PROBLEM TO WORK ON >>
For the records below, print the lines from the line with "Instruction: Open the Gameplay menu" through the line with "Task: Expand editor to fullscreen" exactly as written; include both end lines and exclude the rest.

PROVIDED RECORDS >>

--- --- ---

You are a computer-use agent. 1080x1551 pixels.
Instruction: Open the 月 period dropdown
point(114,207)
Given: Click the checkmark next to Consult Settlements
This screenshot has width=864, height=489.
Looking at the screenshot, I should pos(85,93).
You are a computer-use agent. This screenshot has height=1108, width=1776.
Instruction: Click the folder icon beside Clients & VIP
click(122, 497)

--- --- ---

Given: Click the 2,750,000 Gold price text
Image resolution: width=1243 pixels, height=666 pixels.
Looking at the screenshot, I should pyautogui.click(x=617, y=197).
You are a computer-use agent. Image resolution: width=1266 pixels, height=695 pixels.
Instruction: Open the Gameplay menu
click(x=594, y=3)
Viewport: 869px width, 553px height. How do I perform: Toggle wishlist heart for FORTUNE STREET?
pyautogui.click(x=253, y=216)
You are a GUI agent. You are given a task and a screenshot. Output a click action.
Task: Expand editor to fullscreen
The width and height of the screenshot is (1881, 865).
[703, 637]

--- --- ---

ANSWER AREA >>
Instruction: Open the Gameplay menu
click(x=594, y=3)
Viewport: 869px width, 553px height. How do I perform: Toggle wishlist heart for FORTUNE STREET?
pyautogui.click(x=253, y=216)
You are a GUI agent. You are given a task and a screenshot. Output a click action.
Task: Expand editor to fullscreen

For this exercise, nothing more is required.